ジャンがそう考えるのは無理もないのだが……バンディーは人間、人族。

それに間違いはない。


ただ……確かに一般的な人間との違いはあった。


「お前ら、もっと暴れろ」


命令するかのようにバンディーが手をかざすと、残りの下っ端たちが急激に吼えだした。


「ぐぅおおおおあああああ!!!」


「ガァァアアアアッ!!!!!」


「はっはっは!! 最高だ! 流石頭の力だ!!!!」


下っ端たちの身体能力が急激に上昇し、ラップたちは徐々に圧され始めた。


「ッ!? ヤバい薬……って訳じゃ、なさそうだな!!」


「どう考えても、あの野郎が何かしたんだろ!!!」


更に強化された下っ端たちを冷静に潰すソウスケは、ジャンの考えに同意しながらも……強化された下っ端たちに少し同情していた。
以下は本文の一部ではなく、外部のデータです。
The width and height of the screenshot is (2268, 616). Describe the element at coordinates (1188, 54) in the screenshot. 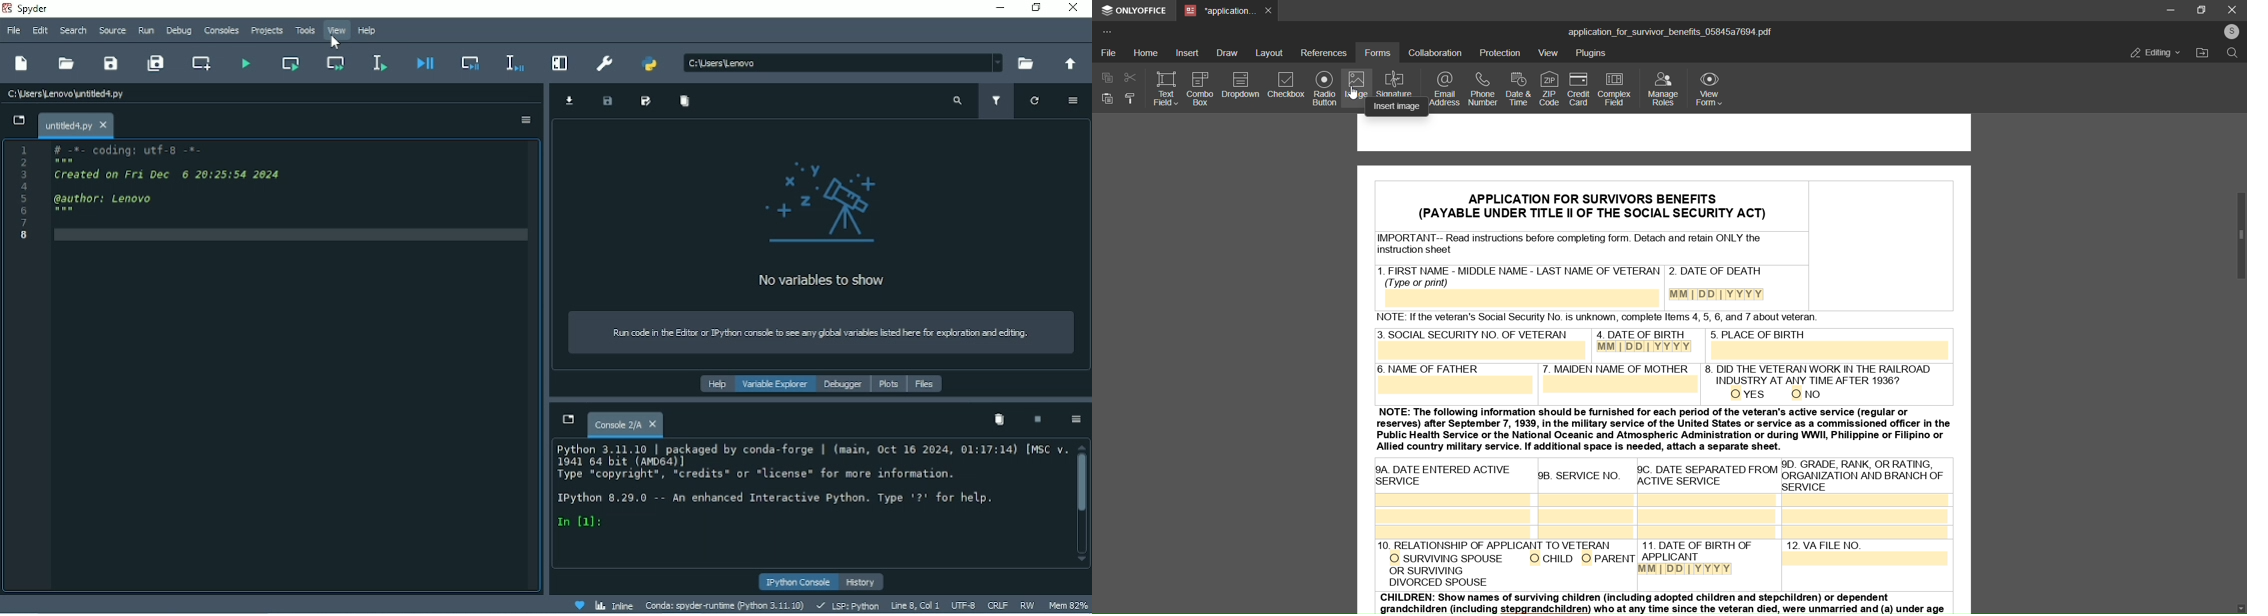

(これは……どう考えても、無茶過ぎるというか……いつ限界が来てもおかしくない。一時的な強化というよりも、無理矢理限界を越えさせている? に近いか)


下っ端たちの体は血管が浮きまくり、目は完全に血走っている。


「ザハーク、こっちは俺に任せてお前はあの男と遊んできて良いぞ」


「ふむ……では、お言葉に甘えさせてもらおうか」


ソウスケの言葉に甘え、ザハークは襲い掛かってきた三人の無理な強化を受けた下っ端の首をボキっと折り、バンディーの前へとジャンプ。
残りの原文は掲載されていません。